Existence Theorems for Hamiltonian Cycles¶

Algorithm for Finding Hamiltonian Cycles¶

The following algorithm uses backtracking to find a Hamiltonian cycle in a graph:

def find_hamiltonian_cycle(graph):
    # The following algorithm finds a Hamiltonian cycle:
    n = len(graph)
    cycle = []
    visited = [False] * n

    def dfs(v):
        # Add the current vertex to the cycle
        cycle.append(v)
        visited[v] = True
        if len(cycle) == n:
            # Check if the last vertex is connected to the first
            if graph[cycle[-1]][cycle[0]] == 1:
                return cycle
            else:
                cycle.pop()
                visited[v] = False
                return None
        for u in range(n):
            if graph[v][u] == 1 and not visited[u]:
                result = dfs(u)
                if result:
                    return result
        cycle.pop()
        visited[v] = False
        return None

    return dfs(0)

Note:

The efficiency of this algorithm depends heavily on the graph's structure. For graphs meeting Chvásal's conditions, the average runtime is polynomial.

Basic Lemma¶

Consider a simple graph \(G\) with \(n\) vertices, containing two non-adjacent vertices \(a\) and \(b\) such that \(d_a + d_b \geq n\). Now consider the graph \(H\), which is the same as \(G\) but with an edge connecting vertices \(a\) and \(b\). We claim that \(G\) has a Hamiltonian cycle if and only if \(H\) has a Hamiltonian cycle.

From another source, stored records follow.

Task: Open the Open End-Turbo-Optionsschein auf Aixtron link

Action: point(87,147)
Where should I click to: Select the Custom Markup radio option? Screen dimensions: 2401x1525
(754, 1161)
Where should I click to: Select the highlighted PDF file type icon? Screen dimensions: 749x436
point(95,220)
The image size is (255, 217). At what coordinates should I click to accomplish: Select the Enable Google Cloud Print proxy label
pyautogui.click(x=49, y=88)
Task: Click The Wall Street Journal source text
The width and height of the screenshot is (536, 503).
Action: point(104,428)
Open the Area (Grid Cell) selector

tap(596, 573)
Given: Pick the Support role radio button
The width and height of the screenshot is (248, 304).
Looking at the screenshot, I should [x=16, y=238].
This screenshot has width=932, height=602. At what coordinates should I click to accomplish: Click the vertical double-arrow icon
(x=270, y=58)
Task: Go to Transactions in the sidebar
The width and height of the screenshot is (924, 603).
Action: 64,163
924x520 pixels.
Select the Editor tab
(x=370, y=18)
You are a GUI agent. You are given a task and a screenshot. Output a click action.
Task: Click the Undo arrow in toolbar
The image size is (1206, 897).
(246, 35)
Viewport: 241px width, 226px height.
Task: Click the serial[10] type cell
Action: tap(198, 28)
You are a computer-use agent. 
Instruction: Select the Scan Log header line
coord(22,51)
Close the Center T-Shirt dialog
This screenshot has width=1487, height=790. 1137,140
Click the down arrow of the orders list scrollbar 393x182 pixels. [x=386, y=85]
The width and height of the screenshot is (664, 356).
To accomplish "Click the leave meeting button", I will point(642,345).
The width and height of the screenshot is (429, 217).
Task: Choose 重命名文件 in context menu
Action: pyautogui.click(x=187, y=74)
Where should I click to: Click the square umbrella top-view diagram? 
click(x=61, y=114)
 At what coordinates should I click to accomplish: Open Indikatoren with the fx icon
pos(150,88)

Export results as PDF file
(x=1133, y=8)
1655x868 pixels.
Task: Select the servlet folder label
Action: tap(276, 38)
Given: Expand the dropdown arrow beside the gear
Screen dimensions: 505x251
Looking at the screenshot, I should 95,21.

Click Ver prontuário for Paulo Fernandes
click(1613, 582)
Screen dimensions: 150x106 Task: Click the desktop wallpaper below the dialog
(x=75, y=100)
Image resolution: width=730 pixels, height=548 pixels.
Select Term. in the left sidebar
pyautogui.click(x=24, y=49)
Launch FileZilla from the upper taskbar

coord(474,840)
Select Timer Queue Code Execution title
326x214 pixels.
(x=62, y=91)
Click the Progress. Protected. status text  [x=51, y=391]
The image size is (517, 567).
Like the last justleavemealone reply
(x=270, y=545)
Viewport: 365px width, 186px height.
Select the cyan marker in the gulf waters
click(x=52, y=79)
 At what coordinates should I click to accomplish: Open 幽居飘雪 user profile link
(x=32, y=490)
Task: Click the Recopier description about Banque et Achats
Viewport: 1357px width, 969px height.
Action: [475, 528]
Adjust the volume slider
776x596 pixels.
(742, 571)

Forward Direction: The proof of the forward direction is straightforward. If \(G\) has a Hamiltonian cycle, then \(H\) will also contain that cycle (since no edges were removed).

Reverse Direction: For the reverse direction, assume \(H\) has a Hamiltonian cycle. If this cycle does not use the edge \(ab\), then \(G\) also contains the same cycle, and the claim is proven. Thus, assume the cycle uses the edge \(ab\). Consequently, there must exist a Hamiltonian path in \(G\) starting at \(a\) and ending at \(b\).

Suppose our Hamiltonian path is \(a = v_1, v_2, \ldots, v_n = b\). If \(v_1\) is adjacent to \(v_i\) and \(v_n\) is adjacent to \(v_{i-1}\), then we can construct a Hamiltonian cycle in \(G\) as follows: move from \(v_1\) directly to \(v_i\), follow the path from \(v_i\) to \(v_n\), then move directly from \(v_n\) to \(v_{i-1}\), and finally follow the path from \(v_{i-1}\) back to \(v_1\).

Coloring Argument: For every vertex \(v_i\) adjacent to \(v_1\), color \(v_{i-1}\) red. For every vertex \(v_i\) adjacent to \(v_n\), color \(v_i\) blue. If we can prove there exists a vertex colored both red and blue, the problem is solved. By assumption, \(d_a + d_b \geq n\), so the total number of colored vertices is at least \(n\). However, the vertex \(v_n\) is never colored (why?). Thus, we have \(n-1\) vertices colored at least \(n\) times. By the pigeonhole principle, at least one vertex is colored twice. Therefore, there exists a vertex that is both red and blue, implying the existence of a Hamiltonian cycle in \(G\).

Other Theorems¶

Here we present several theorems that you can easily prove using the fundamental lemma stated earlier.

• If in graph \(G\) the degree of each vertex is at least \(\frac{n}{2}\), then this graph contains a Hamiltonian cycle.

• If in graph \(G\) for every pair of non-adjacent vertices \(a\) and \(b\) we have \(d_a + d_b \geq n\), then this graph contains a Hamiltonian cycle.